Practical Examples
The following real-world example illustrates measures for securely handling research data in the field, particularly when working with vulnerable research participants.
Example: Excerpt from an Interview with Max Kramer on Secure Handling of Research Data (2023)
As audio file, only in German
Source: Excerpt from an Interview Röttger-Rössler with Max Kramer on Secure Handling of Research Data, 2023, licensed under CC BY-NC-ND 4.0
As transcript
Birgitt Röttger-Rössler: Given the political sensitivity of your research, particularly as Muslim minority groups frequently face hostilities from Hindu nationalists – as you mentioned – how do you handle this challenge? You’ve already touched on it, but could you elaborate on how you ensure the safety of your interview partners? And to what extent does this affect – or rather, influence – your approach to managing your research data?
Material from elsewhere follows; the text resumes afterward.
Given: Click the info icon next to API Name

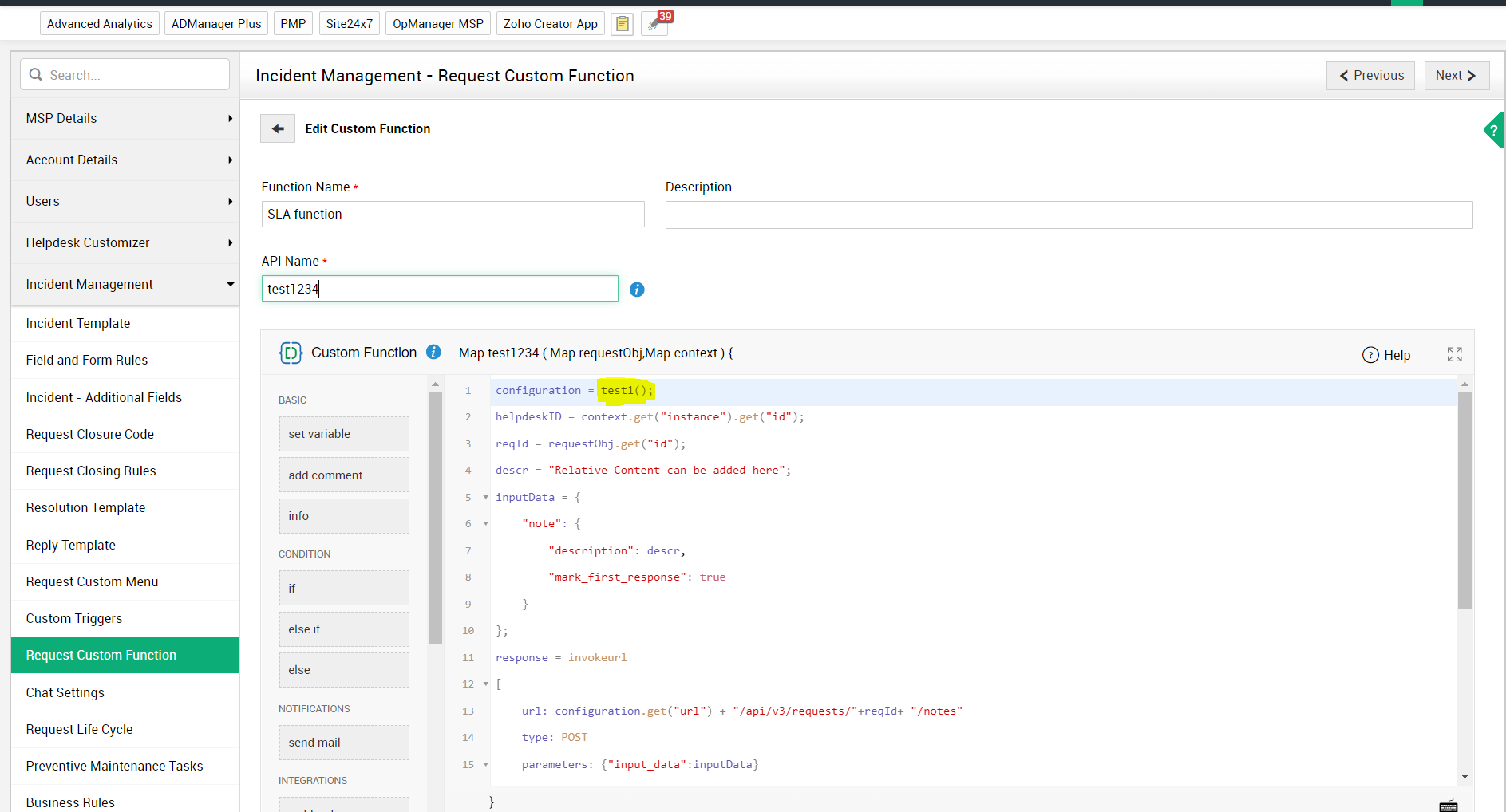Looking at the screenshot, I should click(636, 290).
Max Kramer: Yes, in all kinds of ways. For instance, when communicating in the field, we don’t use WhatsApp but Signal. While in the field, I set Signal to automatically delete messages after 30 minutes. I ensure that everything I record as raw data is securely captured, stored, and processed.
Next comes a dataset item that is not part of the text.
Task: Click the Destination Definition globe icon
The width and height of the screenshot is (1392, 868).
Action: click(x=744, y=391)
To record videos, photos, and audio files, I use a separate phone that has no SIM card and runs GrapheneOS, a secure operating system. On this phone, I also use encryption software, which I use every evening to encrypt all the files I recorded during the day. The phone has two separate user accounts, and it’s quite difficult to discover that a second account even exists. This means that if someone were to take my phone, they likely wouldn’t even find the second account, where most of my research data is securely encrypted. Even if someone did find it, decrypting a VeraCrypt file would be extremely difficult.
I also use a dedicated research laptop – an Ubuntu system – where I install only software that I fully understand and trust. I’ve blocked online access for most installed software in the system settings, preventing any background uploads to cloud storage. When I transcribe my interviews, I do so entirely offline, using a USB stick. Before transcription, I decrypt the files, transcribe them, and then re-encrypt them before storing or transferring anything online.
All of this concerns the collection, transportation, storage, and processing of my research data – especially transcription, which is the most sensitive part. My interviewees grant me access to operational knowledge that, while based on visible micro-level interactions, contains insights that must remain confidential. It’s crucial that this knowledge never falls into the wrong hands.